Hot cars can kill

We are sure that we have written about this issue more than once, especially in the summer, when high temperatures become unbearable, imagine you in a closed car, in the sun, for hours.

This is the time when we have to take special care if our passengers are those who cannot fend for themselves: our little children, our elderly and our pets.

Every summer, preventable and heartbreaking deaths occur when children are left alone in hot cars. Last June, CNN reported that the number of hot car fatalities nearly tripled compared to the same time in 2015, which had 24 hot car deaths in total.

Overall, 52 percent of these deaths are due to neglect forgetting a child in a car. “In the worst case, if a child is small and on the sunny side of the car, death can occur in 15 minutes or less,” says Jan Null, Certified Meteorological Consultant.

Our pets, like children, are less able to cool off compared to adult humans.
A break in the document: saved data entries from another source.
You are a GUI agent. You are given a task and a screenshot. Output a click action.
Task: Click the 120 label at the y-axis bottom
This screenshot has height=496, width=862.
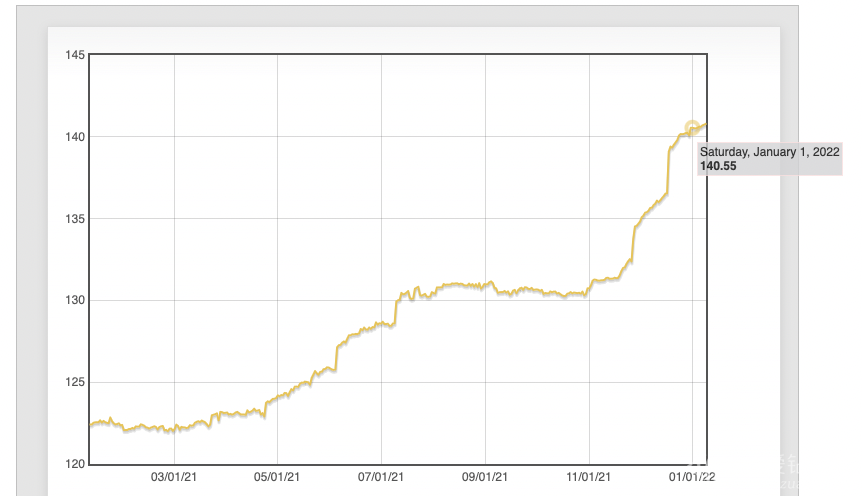pyautogui.click(x=75, y=464)
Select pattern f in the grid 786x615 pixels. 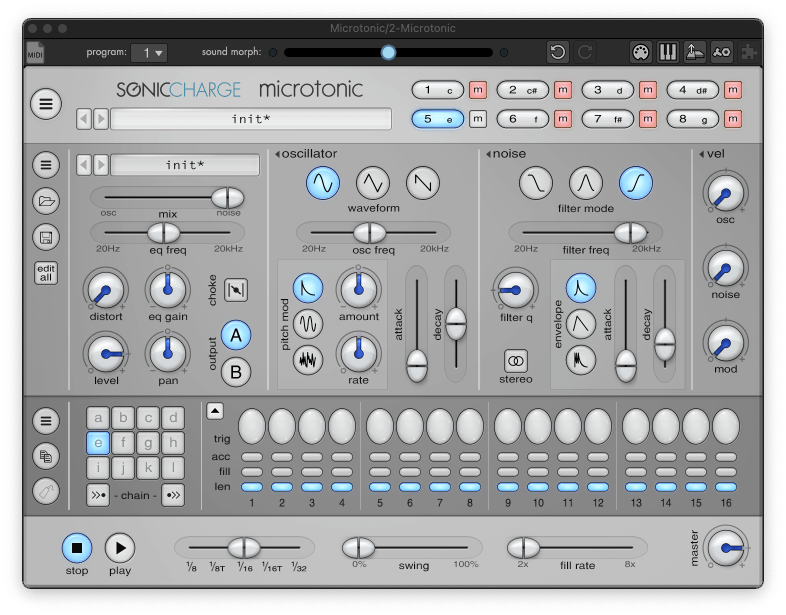(x=123, y=443)
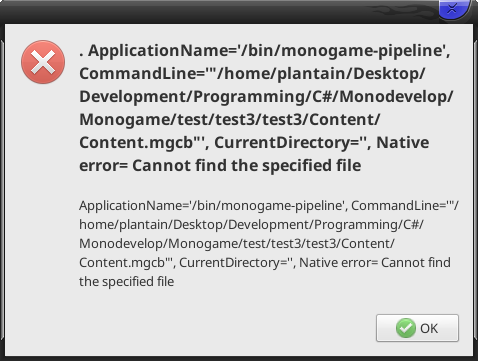Close the error dialog with the X button

(x=453, y=8)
Each year thousands of animals also die as a result of excess heat when left in a closed vehicle.

However, believe it or not, pets are better protected than children by the current legal system. There are more states with laws against leaving pets in the car than the 19 states with laws against leaving children in the car.
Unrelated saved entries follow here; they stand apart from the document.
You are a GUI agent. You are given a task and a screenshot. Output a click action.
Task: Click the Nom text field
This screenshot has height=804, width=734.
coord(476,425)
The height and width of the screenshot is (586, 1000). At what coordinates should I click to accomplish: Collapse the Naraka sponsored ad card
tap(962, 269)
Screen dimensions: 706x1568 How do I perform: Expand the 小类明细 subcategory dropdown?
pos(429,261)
Nobody is exempt from committing this carelessness. A former Georgia police officer faces felony charges after authorities say two police dogs were killed in his care. Daniel Peabody, 50, was arrested on charges of aggravated animal cruelty and making false statements to a law enforcement official, the Cherokee County Marshal’s Office announced.

“Parents leave children in a car for lack of knowledge about how quickly they can get sick,” says Christopher Haines, DO, director of pediatric emergency medicine at St. Christopher’s Children’s Hospital in Philadelphia. “On a day when the temperature is 72 degrees Fahrenheit, the temperature inside a car can increase by 30 to 40 degrees in an hour, and 70 percent of that increase occurs in the first 30 minutes,” He says.
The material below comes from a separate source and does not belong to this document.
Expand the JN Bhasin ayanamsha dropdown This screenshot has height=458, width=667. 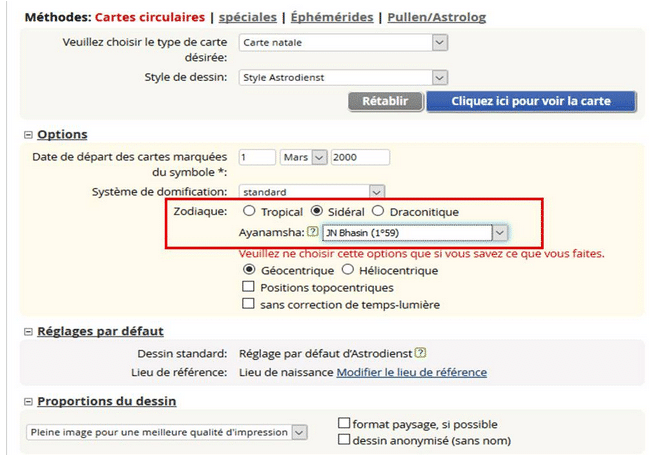tap(415, 233)
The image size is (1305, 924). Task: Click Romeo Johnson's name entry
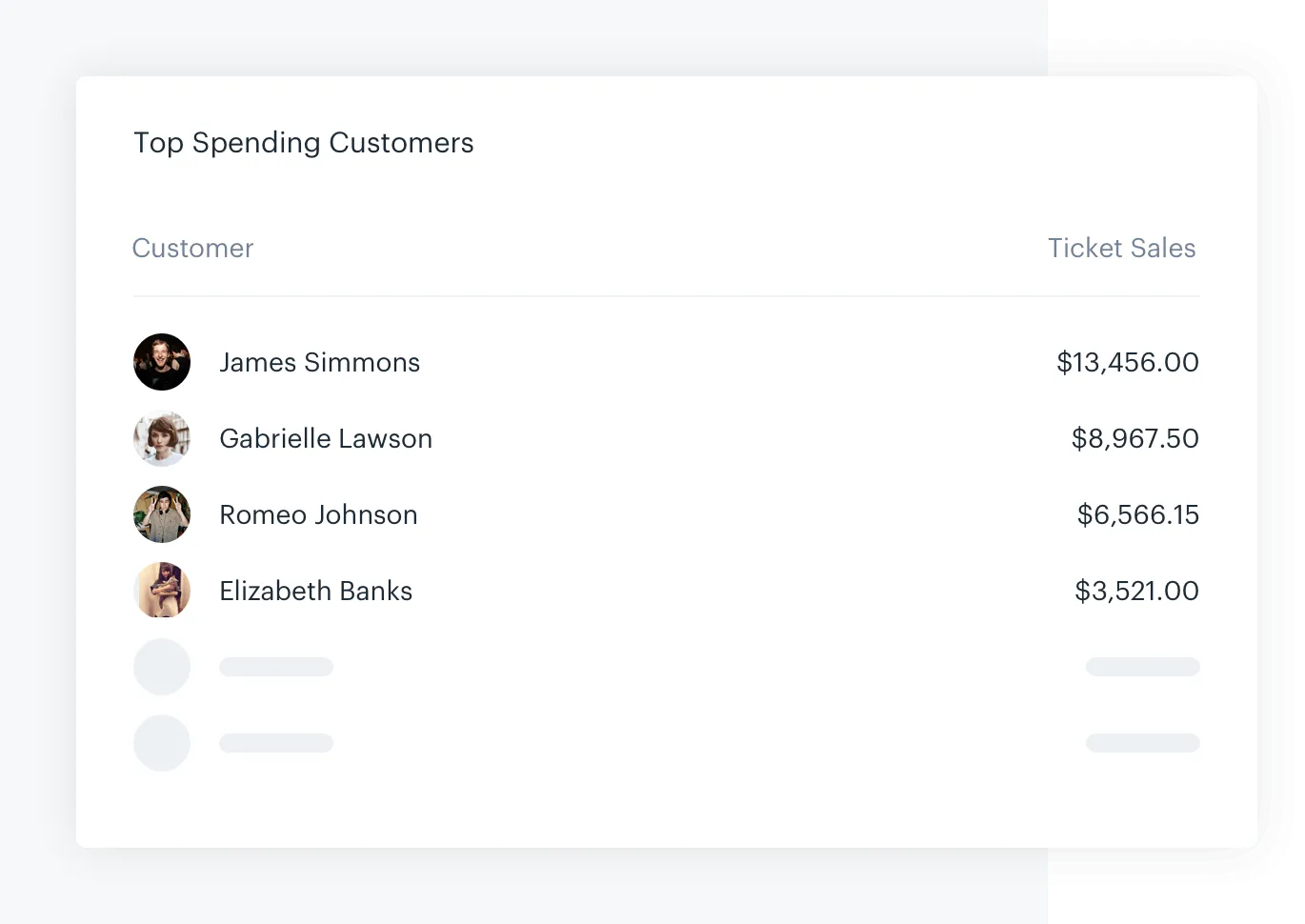pyautogui.click(x=318, y=514)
These cases occur when children are left unattended in a hot car – sometimes because the driver forgot that the child was there – or when children get into cars and the doors are unlocked, without any adult knowing what is happening. In a matter of minutes, they may be in danger. If you are driving with children, a pet or elderly people as passengers, before leaving your vehicle, please make sure to look in the back seat.

Maybe you are leaving behind a valuable and precious cargo!